=== Input ===

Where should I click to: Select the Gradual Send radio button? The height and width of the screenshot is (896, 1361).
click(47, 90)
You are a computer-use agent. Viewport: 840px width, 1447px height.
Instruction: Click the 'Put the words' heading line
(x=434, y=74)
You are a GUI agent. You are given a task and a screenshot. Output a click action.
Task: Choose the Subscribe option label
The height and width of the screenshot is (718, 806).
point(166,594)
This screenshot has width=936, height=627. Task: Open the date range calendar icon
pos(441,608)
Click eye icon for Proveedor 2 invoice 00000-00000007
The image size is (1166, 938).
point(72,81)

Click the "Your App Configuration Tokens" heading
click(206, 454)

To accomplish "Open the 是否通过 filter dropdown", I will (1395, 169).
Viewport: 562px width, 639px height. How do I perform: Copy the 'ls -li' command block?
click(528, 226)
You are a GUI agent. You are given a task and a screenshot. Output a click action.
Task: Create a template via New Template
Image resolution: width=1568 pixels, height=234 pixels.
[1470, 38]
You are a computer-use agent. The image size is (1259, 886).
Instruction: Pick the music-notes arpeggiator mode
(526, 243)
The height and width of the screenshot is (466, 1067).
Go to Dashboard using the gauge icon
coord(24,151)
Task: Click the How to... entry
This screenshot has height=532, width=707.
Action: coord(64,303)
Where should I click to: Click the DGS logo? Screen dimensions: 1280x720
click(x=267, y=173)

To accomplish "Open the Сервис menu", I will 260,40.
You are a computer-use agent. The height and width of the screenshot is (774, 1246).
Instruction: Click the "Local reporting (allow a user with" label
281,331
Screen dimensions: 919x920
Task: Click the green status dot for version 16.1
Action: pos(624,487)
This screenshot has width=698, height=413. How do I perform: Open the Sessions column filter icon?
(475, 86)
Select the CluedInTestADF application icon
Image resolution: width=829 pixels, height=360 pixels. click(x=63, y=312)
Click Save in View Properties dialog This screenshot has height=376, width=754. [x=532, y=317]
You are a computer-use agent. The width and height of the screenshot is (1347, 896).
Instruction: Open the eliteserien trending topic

===

> **Task to carry out**
If "agent" is in a line of the listing above, count that line; give the final number and nothing more.

> **Response area**
6